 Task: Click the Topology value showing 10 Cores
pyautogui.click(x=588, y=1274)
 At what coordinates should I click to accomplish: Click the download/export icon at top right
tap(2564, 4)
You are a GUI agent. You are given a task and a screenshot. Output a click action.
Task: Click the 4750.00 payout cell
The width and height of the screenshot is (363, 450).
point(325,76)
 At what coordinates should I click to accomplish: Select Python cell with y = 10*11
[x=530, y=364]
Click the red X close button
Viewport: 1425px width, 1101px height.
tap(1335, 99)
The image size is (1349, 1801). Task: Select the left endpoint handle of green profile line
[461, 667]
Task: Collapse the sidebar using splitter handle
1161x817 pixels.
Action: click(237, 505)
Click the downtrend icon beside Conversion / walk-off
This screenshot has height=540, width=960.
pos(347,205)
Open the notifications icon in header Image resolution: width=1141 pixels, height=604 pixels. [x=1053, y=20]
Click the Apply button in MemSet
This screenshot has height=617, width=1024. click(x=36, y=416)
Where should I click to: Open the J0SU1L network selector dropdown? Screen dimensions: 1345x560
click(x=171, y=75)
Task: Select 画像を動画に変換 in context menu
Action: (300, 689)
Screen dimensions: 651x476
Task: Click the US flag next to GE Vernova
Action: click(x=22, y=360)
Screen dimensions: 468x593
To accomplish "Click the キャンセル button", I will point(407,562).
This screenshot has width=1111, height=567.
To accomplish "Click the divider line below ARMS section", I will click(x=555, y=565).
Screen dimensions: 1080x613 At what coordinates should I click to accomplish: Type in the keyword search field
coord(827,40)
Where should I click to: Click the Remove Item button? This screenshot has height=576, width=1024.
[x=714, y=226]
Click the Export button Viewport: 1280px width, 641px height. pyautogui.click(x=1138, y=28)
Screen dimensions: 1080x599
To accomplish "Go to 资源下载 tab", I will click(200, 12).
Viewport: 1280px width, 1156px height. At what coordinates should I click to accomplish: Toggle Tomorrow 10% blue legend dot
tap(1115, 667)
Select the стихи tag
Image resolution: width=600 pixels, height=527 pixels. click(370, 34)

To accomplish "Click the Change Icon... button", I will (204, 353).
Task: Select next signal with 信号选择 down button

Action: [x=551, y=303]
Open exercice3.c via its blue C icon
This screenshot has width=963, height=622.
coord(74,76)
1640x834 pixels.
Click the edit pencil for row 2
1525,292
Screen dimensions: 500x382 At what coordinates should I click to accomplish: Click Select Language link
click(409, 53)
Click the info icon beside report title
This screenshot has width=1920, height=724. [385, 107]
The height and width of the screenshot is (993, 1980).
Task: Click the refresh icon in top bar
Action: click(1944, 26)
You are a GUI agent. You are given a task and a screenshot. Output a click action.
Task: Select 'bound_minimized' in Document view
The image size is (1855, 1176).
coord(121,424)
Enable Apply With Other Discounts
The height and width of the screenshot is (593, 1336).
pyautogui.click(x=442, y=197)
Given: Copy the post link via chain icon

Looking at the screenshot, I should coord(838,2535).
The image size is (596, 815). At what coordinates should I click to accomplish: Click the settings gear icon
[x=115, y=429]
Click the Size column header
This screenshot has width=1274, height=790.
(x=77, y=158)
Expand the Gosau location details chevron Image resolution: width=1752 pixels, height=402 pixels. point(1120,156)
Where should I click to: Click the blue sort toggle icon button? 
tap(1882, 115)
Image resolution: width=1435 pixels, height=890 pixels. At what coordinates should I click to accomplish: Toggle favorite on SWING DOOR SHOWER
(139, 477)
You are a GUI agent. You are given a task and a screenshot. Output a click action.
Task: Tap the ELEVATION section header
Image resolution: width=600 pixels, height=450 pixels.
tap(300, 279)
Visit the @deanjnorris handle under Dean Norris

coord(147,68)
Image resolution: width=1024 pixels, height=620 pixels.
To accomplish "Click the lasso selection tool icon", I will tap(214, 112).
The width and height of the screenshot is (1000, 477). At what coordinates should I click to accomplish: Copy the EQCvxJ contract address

· · · ·

WORK ORDER:
Please give the number of lines in the data above that include the string "will", and nothing else.

RESPONSE AREA:
5